§ Exercise:
Lines from the one containing "Where should I click to: Click the MSTTS_V110_deDE_StefanM" through the last one in the data below: write them out word for word, and only them.

§ Records shown:

*** Block opens ***

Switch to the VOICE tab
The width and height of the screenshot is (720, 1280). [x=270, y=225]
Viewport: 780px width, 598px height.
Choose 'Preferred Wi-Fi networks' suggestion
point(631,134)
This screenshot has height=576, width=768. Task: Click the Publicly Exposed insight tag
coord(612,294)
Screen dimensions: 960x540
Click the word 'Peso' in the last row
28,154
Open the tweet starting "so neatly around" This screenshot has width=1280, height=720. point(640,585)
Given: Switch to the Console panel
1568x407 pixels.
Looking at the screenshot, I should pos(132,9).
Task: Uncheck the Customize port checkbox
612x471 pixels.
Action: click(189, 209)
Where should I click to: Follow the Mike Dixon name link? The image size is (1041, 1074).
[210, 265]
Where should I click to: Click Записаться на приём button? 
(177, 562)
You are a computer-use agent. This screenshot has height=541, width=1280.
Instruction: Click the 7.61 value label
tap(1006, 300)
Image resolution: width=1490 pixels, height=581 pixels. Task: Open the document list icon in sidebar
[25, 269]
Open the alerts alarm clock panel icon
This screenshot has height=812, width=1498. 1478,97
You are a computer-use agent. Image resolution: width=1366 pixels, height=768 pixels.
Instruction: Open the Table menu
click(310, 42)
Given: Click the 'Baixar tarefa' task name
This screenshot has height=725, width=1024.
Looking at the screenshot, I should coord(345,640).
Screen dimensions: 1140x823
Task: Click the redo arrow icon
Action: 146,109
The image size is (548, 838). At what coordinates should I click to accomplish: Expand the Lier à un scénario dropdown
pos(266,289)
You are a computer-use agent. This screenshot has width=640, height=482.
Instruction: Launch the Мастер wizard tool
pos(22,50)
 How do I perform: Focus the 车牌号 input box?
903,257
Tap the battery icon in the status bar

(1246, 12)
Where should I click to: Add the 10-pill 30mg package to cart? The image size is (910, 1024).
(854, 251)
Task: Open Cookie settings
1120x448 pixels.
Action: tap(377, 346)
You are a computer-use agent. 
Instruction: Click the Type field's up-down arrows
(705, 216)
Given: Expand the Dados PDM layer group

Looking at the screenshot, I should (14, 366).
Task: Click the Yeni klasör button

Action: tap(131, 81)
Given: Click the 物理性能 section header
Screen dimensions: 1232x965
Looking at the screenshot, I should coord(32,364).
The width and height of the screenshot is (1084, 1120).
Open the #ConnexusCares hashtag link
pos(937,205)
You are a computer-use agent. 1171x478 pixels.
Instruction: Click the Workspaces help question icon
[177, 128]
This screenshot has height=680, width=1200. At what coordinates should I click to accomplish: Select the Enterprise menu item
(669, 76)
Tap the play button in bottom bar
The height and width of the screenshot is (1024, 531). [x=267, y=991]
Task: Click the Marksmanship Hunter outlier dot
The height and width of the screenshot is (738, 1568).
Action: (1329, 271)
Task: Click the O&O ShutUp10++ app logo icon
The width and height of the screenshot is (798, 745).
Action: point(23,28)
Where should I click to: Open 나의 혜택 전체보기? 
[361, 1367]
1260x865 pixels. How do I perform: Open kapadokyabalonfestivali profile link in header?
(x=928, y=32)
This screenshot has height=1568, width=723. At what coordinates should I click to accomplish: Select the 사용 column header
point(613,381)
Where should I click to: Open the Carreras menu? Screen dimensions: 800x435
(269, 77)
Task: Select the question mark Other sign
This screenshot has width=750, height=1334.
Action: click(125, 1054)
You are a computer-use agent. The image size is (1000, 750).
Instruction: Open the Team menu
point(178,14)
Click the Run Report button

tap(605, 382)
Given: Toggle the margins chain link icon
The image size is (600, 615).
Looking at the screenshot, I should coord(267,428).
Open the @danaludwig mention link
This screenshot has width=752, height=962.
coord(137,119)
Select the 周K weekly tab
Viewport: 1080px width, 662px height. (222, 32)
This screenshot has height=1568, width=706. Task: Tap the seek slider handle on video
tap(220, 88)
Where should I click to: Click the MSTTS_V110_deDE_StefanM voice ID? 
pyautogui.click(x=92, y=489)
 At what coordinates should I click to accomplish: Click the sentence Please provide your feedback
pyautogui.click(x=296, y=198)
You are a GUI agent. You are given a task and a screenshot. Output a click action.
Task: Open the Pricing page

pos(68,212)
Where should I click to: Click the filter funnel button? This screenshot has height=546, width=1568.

*** Block closes ***

§ Reply:
Where should I click to: Click the MSTTS_V110_deDE_StefanM voice ID? 
pyautogui.click(x=92, y=489)
 At what coordinates should I click to accomplish: Click the sentence Please provide your feedback
pyautogui.click(x=296, y=198)
You are a GUI agent. You are given a task and a screenshot. Output a click action.
Task: Open the Pricing page

pos(68,212)
Where should I click to: Click the filter funnel button? This screenshot has height=546, width=1568.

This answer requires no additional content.